Another plus—we are now at the 22nd of February, which means we have been here exactly five months and have only four to go until we visit home!!! I am SO excited about that, that I worry I believe in some part of me that I am actually going home—not just visiting. I wonder if it will be harder to leave after that visit, than it was to initially move, because of that knowledge—that we are coming back to Australia to our home, instead of vice versa. We shall have to wait and see…..
And, we are already enjoying the benefits of Steve’s shorter days sans commute. Today he was able to walk to a training!
Through all of this craziness, sweet Zach reached 2 years old. I have to recount one more memory, so I don’t lose it. Saturday was actually kind of fun—we had fun helpers and it was great, although exhausting getting everything here (the house was not what I had expected, but it will be fine—no window screens—weird! Creepy too with all the bugs, not to mention safety, but it is fairly common here so I guess our chances of survival are high! The yards have gorgeous, lush vegetation, great parks nearby, and a lovely view of the green hills and city around here). Sunday was harder—-trying to celebrate Zach, fix up and find stuff in our bomb site of a place, and spend most of the day away getting the cleaning done at Steve’s family’s house.
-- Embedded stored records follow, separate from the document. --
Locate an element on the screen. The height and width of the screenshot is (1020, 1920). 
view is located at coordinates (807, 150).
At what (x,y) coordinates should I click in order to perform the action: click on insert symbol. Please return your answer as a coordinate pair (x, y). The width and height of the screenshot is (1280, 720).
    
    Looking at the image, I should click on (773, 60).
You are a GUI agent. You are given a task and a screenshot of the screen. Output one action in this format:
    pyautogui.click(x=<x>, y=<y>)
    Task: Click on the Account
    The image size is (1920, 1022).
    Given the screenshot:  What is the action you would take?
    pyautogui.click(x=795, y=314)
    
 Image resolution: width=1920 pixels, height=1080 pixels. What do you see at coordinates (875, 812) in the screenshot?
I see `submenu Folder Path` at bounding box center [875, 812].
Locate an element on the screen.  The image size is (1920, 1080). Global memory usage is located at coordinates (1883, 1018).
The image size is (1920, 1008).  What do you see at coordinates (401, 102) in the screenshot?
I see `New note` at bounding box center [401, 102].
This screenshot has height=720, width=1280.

Thankfully, that allowed us to Skype with my parents for Zach’s birthday, and they answered, knowing it was us calling, BOTH of them (Dad?!) were wearing silly hats and sang Happy Birthday while my Mom played her harmonica. While that was precious, it was what came next that I don’t want to forget—Drew told them to wait and ran off. He came back with two old books and I could not figure out why. He asked to sing the song again and when they started, he sang along, banging the books like a musical instrument. I realized that that was ‘their thing.’ For all birthdays, my Mom has had this little band and she gets the kids to play funny toy musical instruments, wear funny hats, and sing. Drew picked up on that, and ran to get something that he could play to join the band. Makes me cry again thinking about it! So precious.